#### [PROBLEM STATEMENT]
Look below for the lines from the one with "Shape (73, 672)" to the one with "The Little Girl", and copy exactly those lines, both ends included.

#### [RECORDS SUPPLIED]

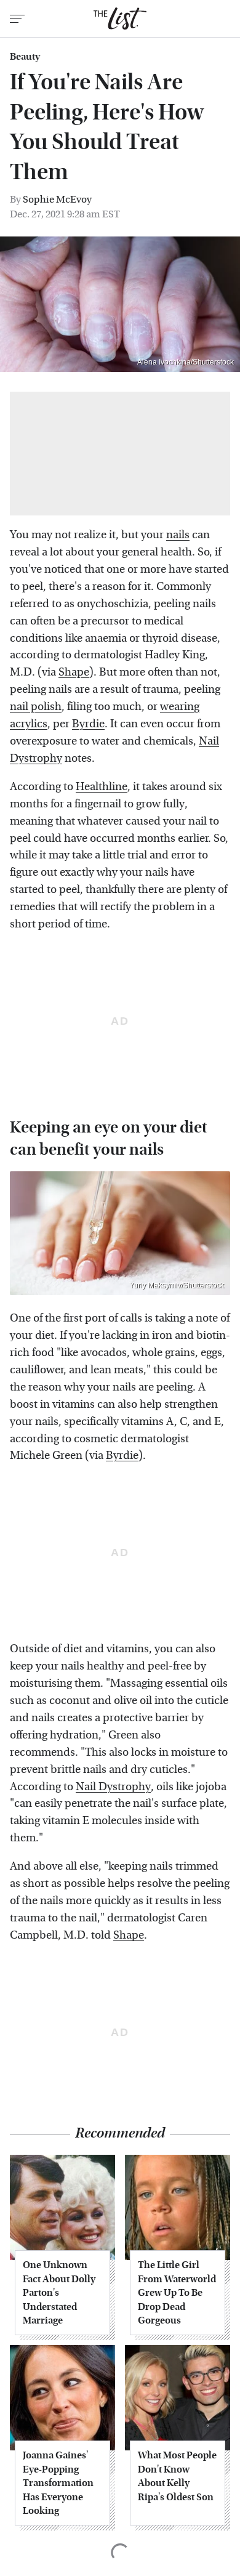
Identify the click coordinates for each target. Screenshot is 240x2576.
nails (178, 534)
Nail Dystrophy (113, 1786)
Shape (73, 672)
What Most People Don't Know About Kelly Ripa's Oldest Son (177, 2475)
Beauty (25, 57)
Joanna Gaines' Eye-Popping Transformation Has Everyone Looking (58, 2482)
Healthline (101, 786)
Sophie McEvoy (57, 199)
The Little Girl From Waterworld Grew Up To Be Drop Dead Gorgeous (177, 2292)
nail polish (36, 706)
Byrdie (88, 723)
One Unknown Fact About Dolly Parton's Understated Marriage (59, 2292)
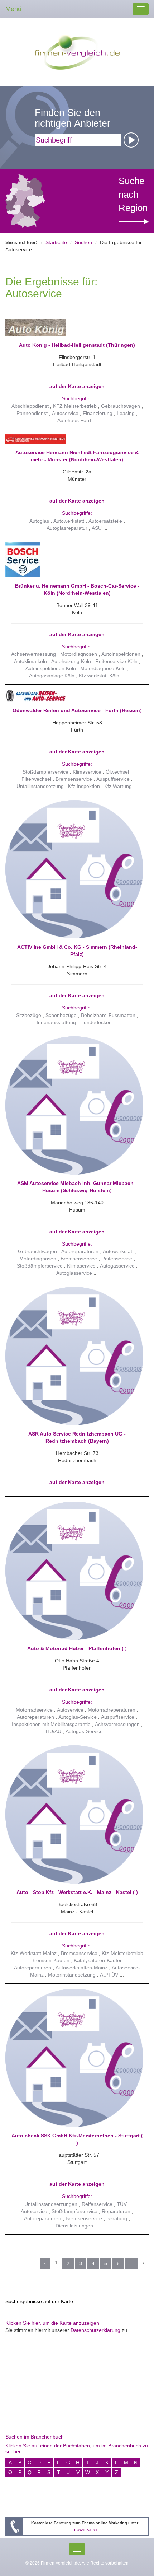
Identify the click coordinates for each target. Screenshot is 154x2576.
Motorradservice (34, 1710)
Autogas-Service (84, 1731)
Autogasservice (117, 1266)
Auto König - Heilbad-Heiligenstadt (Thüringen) (77, 345)
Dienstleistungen (74, 2226)
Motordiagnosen (78, 654)
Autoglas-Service (77, 1717)
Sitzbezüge (28, 1015)
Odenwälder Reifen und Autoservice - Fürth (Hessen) (77, 710)
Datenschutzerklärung (95, 2330)
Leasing (126, 413)
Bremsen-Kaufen (50, 1960)
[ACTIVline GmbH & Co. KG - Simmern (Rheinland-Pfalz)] (74, 869)
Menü (13, 9)
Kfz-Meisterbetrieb (122, 1953)
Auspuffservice (113, 779)
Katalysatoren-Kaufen (98, 1960)
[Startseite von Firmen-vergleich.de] (77, 52)
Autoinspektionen (120, 654)
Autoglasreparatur (67, 528)
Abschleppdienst (30, 406)
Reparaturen (116, 2211)
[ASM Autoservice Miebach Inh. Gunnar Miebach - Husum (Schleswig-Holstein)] (74, 1105)
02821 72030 (85, 2530)
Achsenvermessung (33, 654)
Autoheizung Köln (71, 661)
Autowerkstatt (68, 521)
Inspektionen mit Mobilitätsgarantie (51, 1724)
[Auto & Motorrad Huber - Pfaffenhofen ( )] (74, 1570)
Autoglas (39, 521)
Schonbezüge (61, 1015)
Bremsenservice (74, 779)
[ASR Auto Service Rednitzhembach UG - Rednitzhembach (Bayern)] (74, 1356)
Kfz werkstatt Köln (99, 675)
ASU (97, 528)
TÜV (122, 2204)
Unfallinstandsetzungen (50, 2204)
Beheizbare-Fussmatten (108, 1015)
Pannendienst (32, 413)
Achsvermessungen (117, 1724)
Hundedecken (96, 1022)
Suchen (83, 242)
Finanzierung (97, 413)
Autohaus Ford (74, 420)
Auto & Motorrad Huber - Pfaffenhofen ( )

#### [OUTPUT BELOW]
Shape (73, 672)
What Most People Don't Know About Kelly Ripa's Oldest Son (177, 2475)
Beauty (25, 57)
Joanna Gaines' Eye-Popping Transformation Has Everyone Looking (58, 2482)
Healthline (101, 786)
Sophie McEvoy (57, 199)
The Little Girl From Waterworld Grew Up To Be Drop Dead Gorgeous (177, 2292)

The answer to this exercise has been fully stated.